Which is why the latest entrant into the wave power pursuit, something called a Power Buoy from Ocean Power Technologies, is especially noteworthy—it’s the first commercial generator that will be linked up to the grid here in the U.S. of A. The New York Times reported that the project will officially launch in October, after the “federal permit for up to 10 generators came last month, enough, the company says, to power about 1,000 homes. When engineers are satisfied that everything is ready, a barge will carry the 260-ton pioneer to its anchoring spot about two and a half miles offshore near the city of Reedsport, on the central coast.”

Each Power Buoy has a tiny little computer that allows it to “tune itself” to “each incoming wave, adjusting the way the giant internal shaft rides up and down as the swell passes through. The up-and-down motion of the shaft creates the electricity, which goes to shore through a seabed cable.” Power Buoys have already been deployed in Spain, Scotland, and in test runs off the coast of New Jersey. None have yet reached commercial scale, however.

Which means wave power dreamers everywhere will be paying attention with wide-eyed acuity. See, we’ve been inching closer to feasible wave power for years now, ever since the last decade of global climate concern ushered in a surge in interest in renewable energy technology. Given that the tech is even less mature than solar or wind or geothermal, riskier, and even more difficult to transmit, investment has been sparse in the wave power sector—but the ideas have been flowing.

Pelamis Wave Power

Here, for instance, is an alternative to OPT’s Power Buoy project—it’s Pelamis Wave Power, which kind of looks like a giant sea snake.

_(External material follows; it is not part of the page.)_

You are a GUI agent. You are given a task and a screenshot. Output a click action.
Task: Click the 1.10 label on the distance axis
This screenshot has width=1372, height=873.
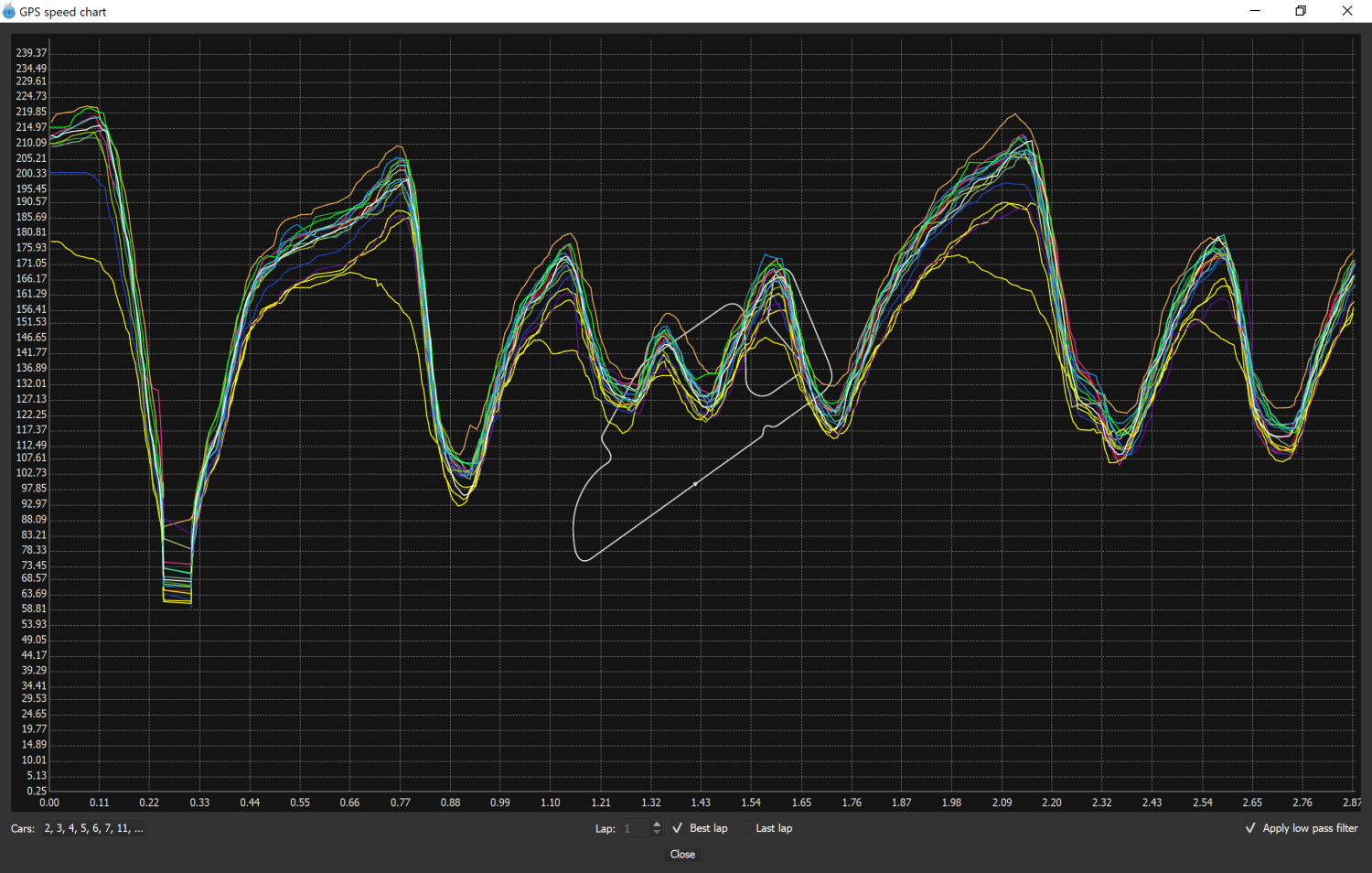pyautogui.click(x=550, y=803)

This brief video offers a nice explanation of how it works:

Wave Dragons

Another novel idea; more moving parts. Waves spill in, flow out through the hatch on the bottom, turning a turbine in the process. The wave dragon debuted in 2003.

The Oyster

Let’s step things up here and get a bit more ambitious. How about giant nearshore underwater robo-pumps?

Wave Rolling

Or tiny underwater fleets of flaps, swaying like seaweed on the ocean floor?

If the power buoy proves successful, we might see a surge in investment in some of these ideas; we may line our coasts with power-gathering contraptions that finally harness those wind-blown waves. Somehow, somewhere, the ocean will turn our turbines.